Your objective
Render the listing below as a two-column Markdown table, putting each row number under Line and the line itself under Text, and omit any blank lines.

** start of Material to process **

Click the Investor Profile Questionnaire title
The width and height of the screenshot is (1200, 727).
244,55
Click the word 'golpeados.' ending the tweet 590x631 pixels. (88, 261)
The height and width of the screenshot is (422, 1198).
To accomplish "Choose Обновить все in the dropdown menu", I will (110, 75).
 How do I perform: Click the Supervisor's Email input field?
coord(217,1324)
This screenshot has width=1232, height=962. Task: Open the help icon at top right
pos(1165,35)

** end of Material to process **

Worked answer
| Line | Text |
|---|---|
| 1 | Click the Investor Profile Questionnaire title |
| 2 | The width and height of the screenshot is (1200, 727). |
| 3 | 244,55 |
| 4 | Click the word 'golpeados.' ending the tweet 590x631 pixels. (88, 261) |
| 5 | The height and width of the screenshot is (422, 1198). |
| 6 | To accomplish "Choose Обновить все in the dropdown menu", I will (110, 75). |
| 7 |  How do I perform: Click the Supervisor's Email input field? |
| 8 | coord(217,1324) |
| 9 | This screenshot has width=1232, height=962. Task: Open the help icon at top right |
| 10 | pos(1165,35) |